### To do
Set down the records again. Every word and mark must match exactly.

*** Stored data

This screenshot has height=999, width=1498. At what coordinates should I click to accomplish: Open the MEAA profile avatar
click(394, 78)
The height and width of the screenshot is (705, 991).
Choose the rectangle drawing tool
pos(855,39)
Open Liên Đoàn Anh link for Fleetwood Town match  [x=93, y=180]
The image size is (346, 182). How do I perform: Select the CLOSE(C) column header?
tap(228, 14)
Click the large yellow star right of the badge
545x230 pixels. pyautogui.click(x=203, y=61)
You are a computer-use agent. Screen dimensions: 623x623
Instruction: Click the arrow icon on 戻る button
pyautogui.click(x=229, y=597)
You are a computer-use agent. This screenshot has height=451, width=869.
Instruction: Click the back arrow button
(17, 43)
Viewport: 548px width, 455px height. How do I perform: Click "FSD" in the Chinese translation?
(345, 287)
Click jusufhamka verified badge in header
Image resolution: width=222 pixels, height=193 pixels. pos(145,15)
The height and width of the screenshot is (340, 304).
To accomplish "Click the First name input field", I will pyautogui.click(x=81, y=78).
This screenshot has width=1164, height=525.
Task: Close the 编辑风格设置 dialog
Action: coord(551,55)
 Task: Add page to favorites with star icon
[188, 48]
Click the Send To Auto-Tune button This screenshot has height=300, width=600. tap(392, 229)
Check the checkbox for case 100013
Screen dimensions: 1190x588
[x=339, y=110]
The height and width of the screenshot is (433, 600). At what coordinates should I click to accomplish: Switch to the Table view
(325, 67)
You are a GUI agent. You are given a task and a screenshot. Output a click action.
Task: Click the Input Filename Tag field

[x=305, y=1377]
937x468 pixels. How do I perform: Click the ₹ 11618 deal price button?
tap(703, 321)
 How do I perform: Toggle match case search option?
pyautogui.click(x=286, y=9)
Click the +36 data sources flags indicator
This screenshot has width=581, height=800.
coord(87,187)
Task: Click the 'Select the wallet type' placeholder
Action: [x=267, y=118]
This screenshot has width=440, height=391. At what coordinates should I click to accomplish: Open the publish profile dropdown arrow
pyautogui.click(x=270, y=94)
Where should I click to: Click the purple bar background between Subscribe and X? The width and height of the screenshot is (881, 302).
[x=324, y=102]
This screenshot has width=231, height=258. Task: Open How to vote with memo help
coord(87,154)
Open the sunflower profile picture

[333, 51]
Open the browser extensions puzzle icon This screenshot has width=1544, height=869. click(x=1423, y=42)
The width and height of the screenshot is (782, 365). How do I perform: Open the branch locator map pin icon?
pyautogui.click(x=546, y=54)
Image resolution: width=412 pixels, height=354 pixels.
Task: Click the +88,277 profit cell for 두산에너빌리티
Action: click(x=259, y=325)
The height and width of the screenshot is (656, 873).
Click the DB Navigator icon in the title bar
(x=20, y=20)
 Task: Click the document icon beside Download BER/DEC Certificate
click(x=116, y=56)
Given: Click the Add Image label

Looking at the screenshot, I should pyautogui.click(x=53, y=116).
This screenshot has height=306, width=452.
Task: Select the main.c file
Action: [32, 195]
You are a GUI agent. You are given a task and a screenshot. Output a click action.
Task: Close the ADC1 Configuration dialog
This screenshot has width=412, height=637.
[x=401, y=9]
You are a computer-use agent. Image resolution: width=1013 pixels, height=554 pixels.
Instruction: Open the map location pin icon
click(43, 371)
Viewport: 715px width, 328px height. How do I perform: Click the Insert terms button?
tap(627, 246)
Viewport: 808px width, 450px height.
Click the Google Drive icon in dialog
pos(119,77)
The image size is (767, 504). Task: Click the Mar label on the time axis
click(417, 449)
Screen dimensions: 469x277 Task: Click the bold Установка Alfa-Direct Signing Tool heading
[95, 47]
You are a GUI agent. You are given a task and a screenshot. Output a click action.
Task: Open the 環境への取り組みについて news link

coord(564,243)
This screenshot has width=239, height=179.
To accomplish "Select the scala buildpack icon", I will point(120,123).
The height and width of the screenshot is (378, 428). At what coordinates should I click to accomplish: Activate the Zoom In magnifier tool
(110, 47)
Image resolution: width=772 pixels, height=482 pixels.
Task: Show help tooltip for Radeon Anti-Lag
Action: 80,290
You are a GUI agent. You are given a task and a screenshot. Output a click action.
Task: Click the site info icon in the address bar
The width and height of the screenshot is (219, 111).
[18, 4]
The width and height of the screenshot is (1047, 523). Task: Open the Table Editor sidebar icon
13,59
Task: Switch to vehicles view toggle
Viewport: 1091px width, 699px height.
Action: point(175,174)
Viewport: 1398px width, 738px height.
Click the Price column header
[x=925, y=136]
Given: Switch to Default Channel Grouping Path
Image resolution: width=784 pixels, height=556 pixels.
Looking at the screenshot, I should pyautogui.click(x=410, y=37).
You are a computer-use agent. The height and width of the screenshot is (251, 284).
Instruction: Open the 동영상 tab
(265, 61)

******

### Exercise result
This screenshot has height=999, width=1498. At what coordinates should I click to accomplish: Open the MEAA profile avatar
click(394, 78)
The height and width of the screenshot is (705, 991).
Choose the rectangle drawing tool
pos(855,39)
Open Liên Đoàn Anh link for Fleetwood Town match  [x=93, y=180]
The image size is (346, 182). How do I perform: Select the CLOSE(C) column header?
tap(228, 14)
Click the large yellow star right of the badge
545x230 pixels. pyautogui.click(x=203, y=61)
You are a computer-use agent. Screen dimensions: 623x623
Instruction: Click the arrow icon on 戻る button
pyautogui.click(x=229, y=597)
You are a computer-use agent. This screenshot has height=451, width=869.
Instruction: Click the back arrow button
(17, 43)
Viewport: 548px width, 455px height. How do I perform: Click "FSD" in the Chinese translation?
(345, 287)
Click jusufhamka verified badge in header
Image resolution: width=222 pixels, height=193 pixels. pos(145,15)
The height and width of the screenshot is (340, 304).
To accomplish "Click the First name input field", I will pyautogui.click(x=81, y=78).
This screenshot has width=1164, height=525.
Task: Close the 编辑风格设置 dialog
Action: coord(551,55)
 Task: Add page to favorites with star icon
[188, 48]
Click the Send To Auto-Tune button This screenshot has height=300, width=600. tap(392, 229)
Check the checkbox for case 100013
Screen dimensions: 1190x588
[x=339, y=110]
The height and width of the screenshot is (433, 600). At what coordinates should I click to accomplish: Switch to the Table view
(325, 67)
You are a GUI agent. You are given a task and a screenshot. Output a click action.
Task: Click the Input Filename Tag field

[x=305, y=1377]
937x468 pixels. How do I perform: Click the ₹ 11618 deal price button?
tap(703, 321)
 How do I perform: Toggle match case search option?
pyautogui.click(x=286, y=9)
Click the +36 data sources flags indicator
This screenshot has width=581, height=800.
coord(87,187)
Task: Click the 'Select the wallet type' placeholder
Action: [x=267, y=118]
This screenshot has width=440, height=391. At what coordinates should I click to accomplish: Open the publish profile dropdown arrow
pyautogui.click(x=270, y=94)
Where should I click to: Click the purple bar background between Subscribe and X? The width and height of the screenshot is (881, 302).
[x=324, y=102]
This screenshot has width=231, height=258. Task: Open How to vote with memo help
coord(87,154)
Open the sunflower profile picture

[333, 51]
Open the browser extensions puzzle icon This screenshot has width=1544, height=869. click(x=1423, y=42)
The width and height of the screenshot is (782, 365). How do I perform: Open the branch locator map pin icon?
pyautogui.click(x=546, y=54)
Image resolution: width=412 pixels, height=354 pixels.
Task: Click the +88,277 profit cell for 두산에너빌리티
Action: click(x=259, y=325)
The height and width of the screenshot is (656, 873).
Click the DB Navigator icon in the title bar
(x=20, y=20)
 Task: Click the document icon beside Download BER/DEC Certificate
click(x=116, y=56)
Given: Click the Add Image label

Looking at the screenshot, I should pyautogui.click(x=53, y=116).
This screenshot has height=306, width=452.
Task: Select the main.c file
Action: [32, 195]
You are a GUI agent. You are given a task and a screenshot. Output a click action.
Task: Close the ADC1 Configuration dialog
This screenshot has width=412, height=637.
[x=401, y=9]
You are a computer-use agent. Image resolution: width=1013 pixels, height=554 pixels.
Instruction: Open the map location pin icon
click(43, 371)
Viewport: 715px width, 328px height. How do I perform: Click the Insert terms button?
tap(627, 246)
Viewport: 808px width, 450px height.
Click the Google Drive icon in dialog
pos(119,77)
The image size is (767, 504). Task: Click the Mar label on the time axis
click(417, 449)
Screen dimensions: 469x277 Task: Click the bold Установка Alfa-Direct Signing Tool heading
[95, 47]
You are a GUI agent. You are given a task and a screenshot. Output a click action.
Task: Open the 環境への取り組みについて news link

coord(564,243)
This screenshot has width=239, height=179.
To accomplish "Select the scala buildpack icon", I will point(120,123).
The height and width of the screenshot is (378, 428). At what coordinates should I click to accomplish: Activate the Zoom In magnifier tool
(110, 47)
Image resolution: width=772 pixels, height=482 pixels.
Task: Show help tooltip for Radeon Anti-Lag
Action: 80,290
You are a GUI agent. You are given a task and a screenshot. Output a click action.
Task: Click the site info icon in the address bar
The width and height of the screenshot is (219, 111).
[18, 4]
The width and height of the screenshot is (1047, 523). Task: Open the Table Editor sidebar icon
13,59
Task: Switch to vehicles view toggle
Viewport: 1091px width, 699px height.
Action: point(175,174)
Viewport: 1398px width, 738px height.
Click the Price column header
[x=925, y=136]
Given: Switch to Default Channel Grouping Path
Image resolution: width=784 pixels, height=556 pixels.
Looking at the screenshot, I should pyautogui.click(x=410, y=37).
You are a computer-use agent. The height and width of the screenshot is (251, 284).
Instruction: Open the 동영상 tab
(265, 61)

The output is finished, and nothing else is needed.